The Federal Electricity Supply Act is the most important legal basis for Swissgrid’s operations. The current revision aims, in particular, to completely liberalise the electricity market and introduce a storage reserve.
Second step towards liberalising the electricity market will have a positive effect on the transmission grid
Swissgrid is committed to a competitive and transparent energy market. Full market liberalisation brings new providers and more innovation. This has a positive effect on the transmission grid and on the entire economy. However, market liberalisation also places higher demands on efficiency and data quality for the entire electricity industry. This makes the availability of promptly provided, reliable data for forecasting and monitoring very important. Full market liberalisation is also one of the conditions for the conclusion of a bilateral electricity agreement with the European Union.

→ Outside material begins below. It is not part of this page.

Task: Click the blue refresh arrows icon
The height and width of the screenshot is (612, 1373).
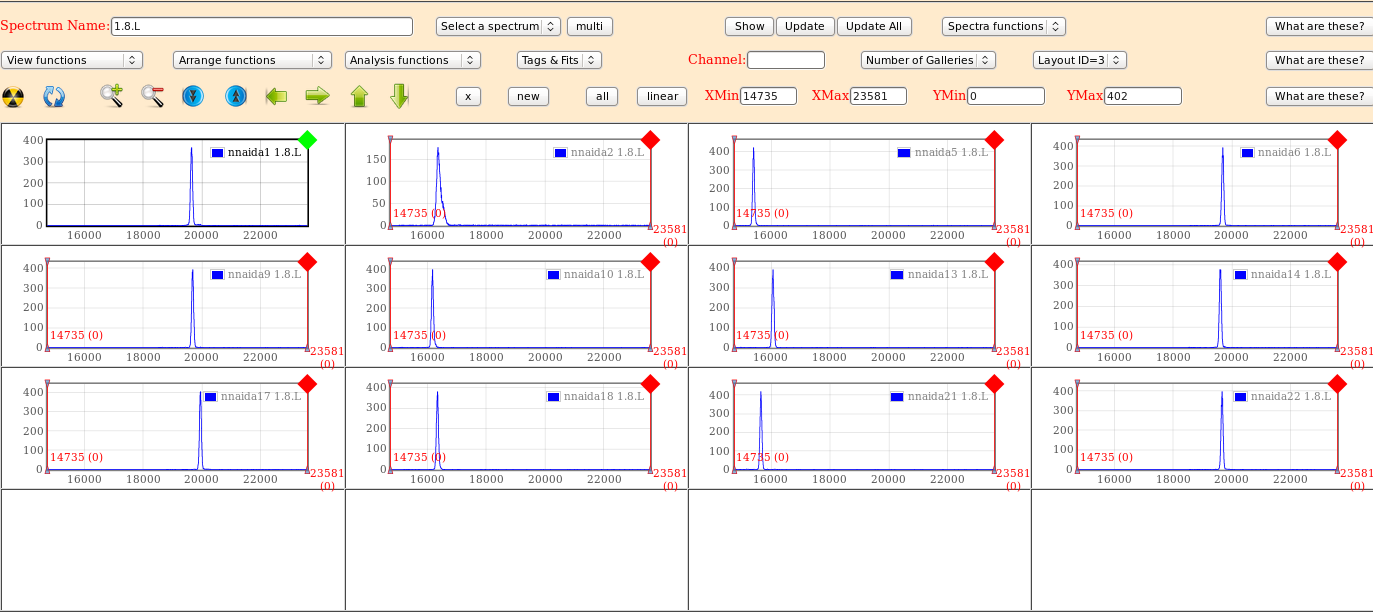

Storage reserve: Clarify design questions
Swissgrid supports the debate on the security of supply in Switzerland. However, Swissgrid is critical of the proposed solution that takes the form of a storage reserve. We question its necessity as neither the study on system adequacy (period 2020/2025) by the regulator ElCom nor the study by the Swiss Federal Office of Energy (period 2030/2035) indicate a need for such a reserve. In addition, there are still many unanswered questions regarding the specific design. In addition to the technical implementation, questions about the roles and responsibilities need to be clarified.
Swissgrid has the statutory mandate to ensure that the transmission grid is operated reliably and efficiently. In contrast, the responsibility for supply lies with the electricity industry as a whole. However, by activating a storage reserve, Swissgrid would indirectly become the supplier of last resort. Swissgrid rejects this role.
Merely storing the existing energy (for example, water in the reservoirs) also does not contribute to increasing the security of supply. It merely shifts the point in time at which a shortage occurs but does not necessarily prevent an energy shortage from occurring. To effectively counteract an energy shortage, more energy would have to be introduced into the system.